All modes of buying — impressions, clicks, conversions, views etc — are subject to fraud. There is SLVT or sophisticated invalid traffic. Advertisers have to use trusted third party tools to block all kinds of fraudulent inventory sources.
There are big content producers who are losing billions to pirate sites. In fact, pirate sites are earning money from advertisers in a way because ads end up showing on pirate sites as that is where they figure the audience is.
Digital fraud can be brought down to a single digit figure by brand safety companies. The technology exists to counter fraud
Programmatic has earned a bad reputation which is unfair. Automated buying is the logical way forward. Programmatic is about 10 per cent or less, but still there is fraud. Everything that can be bought programmatically will be. Advertisers have to learn to do it extremly well. In the US, after being talked about for years, programmatic finally realistically took two years to catch on. It will happen in India too. Publishers are probably worried about the yield from programmatic and so they hang on to what reserved media can offer to them. However, there will be a momentum that will tip the scale ultimately.
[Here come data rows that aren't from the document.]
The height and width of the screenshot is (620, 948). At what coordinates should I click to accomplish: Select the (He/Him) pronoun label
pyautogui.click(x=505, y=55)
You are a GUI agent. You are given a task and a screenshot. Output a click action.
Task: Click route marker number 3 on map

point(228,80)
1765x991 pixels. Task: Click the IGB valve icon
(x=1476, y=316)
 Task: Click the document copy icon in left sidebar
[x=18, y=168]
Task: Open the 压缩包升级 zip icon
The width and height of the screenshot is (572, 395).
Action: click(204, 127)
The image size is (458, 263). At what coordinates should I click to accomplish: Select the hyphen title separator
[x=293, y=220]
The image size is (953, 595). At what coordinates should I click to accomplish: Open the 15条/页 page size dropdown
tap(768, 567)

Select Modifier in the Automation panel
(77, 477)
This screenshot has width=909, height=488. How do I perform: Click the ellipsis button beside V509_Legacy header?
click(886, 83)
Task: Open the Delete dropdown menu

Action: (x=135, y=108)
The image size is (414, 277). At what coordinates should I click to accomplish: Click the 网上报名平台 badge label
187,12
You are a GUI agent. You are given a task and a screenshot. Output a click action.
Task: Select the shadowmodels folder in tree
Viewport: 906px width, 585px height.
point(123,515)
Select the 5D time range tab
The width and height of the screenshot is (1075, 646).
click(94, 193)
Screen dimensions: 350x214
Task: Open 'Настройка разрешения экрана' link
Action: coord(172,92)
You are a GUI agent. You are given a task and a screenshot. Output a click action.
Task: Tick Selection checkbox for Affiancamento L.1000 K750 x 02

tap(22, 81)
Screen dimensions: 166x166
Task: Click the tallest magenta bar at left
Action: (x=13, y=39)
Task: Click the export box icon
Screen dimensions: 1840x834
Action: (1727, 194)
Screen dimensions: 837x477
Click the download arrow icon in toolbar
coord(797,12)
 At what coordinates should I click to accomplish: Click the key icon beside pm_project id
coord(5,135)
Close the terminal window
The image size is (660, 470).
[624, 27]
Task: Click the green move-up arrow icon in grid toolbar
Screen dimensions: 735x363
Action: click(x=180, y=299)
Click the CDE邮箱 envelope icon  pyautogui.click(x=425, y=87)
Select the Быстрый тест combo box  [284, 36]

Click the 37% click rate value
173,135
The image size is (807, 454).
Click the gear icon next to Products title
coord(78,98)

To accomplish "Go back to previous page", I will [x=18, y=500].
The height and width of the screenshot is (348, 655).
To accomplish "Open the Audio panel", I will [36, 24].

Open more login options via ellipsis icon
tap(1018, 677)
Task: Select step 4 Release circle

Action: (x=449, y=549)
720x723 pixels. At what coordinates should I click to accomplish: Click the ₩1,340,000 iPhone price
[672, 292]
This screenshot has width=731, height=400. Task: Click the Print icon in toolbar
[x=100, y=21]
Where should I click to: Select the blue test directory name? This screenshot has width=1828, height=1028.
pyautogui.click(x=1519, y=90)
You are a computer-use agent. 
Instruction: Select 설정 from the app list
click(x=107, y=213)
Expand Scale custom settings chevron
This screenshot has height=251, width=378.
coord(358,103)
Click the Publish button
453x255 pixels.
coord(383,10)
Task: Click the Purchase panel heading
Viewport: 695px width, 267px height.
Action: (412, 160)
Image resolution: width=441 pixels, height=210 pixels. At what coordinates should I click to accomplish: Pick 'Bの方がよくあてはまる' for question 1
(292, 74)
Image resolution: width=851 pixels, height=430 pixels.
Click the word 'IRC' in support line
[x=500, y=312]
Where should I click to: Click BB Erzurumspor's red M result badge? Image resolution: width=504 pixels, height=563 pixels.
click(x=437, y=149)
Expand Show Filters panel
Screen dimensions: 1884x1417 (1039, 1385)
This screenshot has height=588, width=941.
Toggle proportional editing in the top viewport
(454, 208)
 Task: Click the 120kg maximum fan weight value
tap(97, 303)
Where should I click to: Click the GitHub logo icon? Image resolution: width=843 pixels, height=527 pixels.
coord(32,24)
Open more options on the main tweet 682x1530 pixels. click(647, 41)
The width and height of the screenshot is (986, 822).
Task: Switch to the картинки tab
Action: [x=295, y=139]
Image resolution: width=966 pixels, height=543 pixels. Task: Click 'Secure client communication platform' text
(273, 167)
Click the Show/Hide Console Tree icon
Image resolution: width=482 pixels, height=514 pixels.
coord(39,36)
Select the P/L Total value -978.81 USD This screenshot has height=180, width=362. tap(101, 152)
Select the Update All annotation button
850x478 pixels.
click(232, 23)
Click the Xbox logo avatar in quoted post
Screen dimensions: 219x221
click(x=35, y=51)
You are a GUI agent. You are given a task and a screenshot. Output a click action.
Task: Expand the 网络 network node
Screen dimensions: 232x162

Publishers must respond to brand safety to get business from big brands.
Programmatic also adds several layers between the advertiser and the publisher. This empowers advertisers to be technologically efficient in reaching the audience. At the same time, it allows fraudsters to hide behind these several layers with very little risk of detection. However, it is incorrect to say all programmatic channels propagate fraud. There are reputed programmatic platforms that already have several tools to check fraudulent impressions such as MOAT, Double Verify and Forensiq.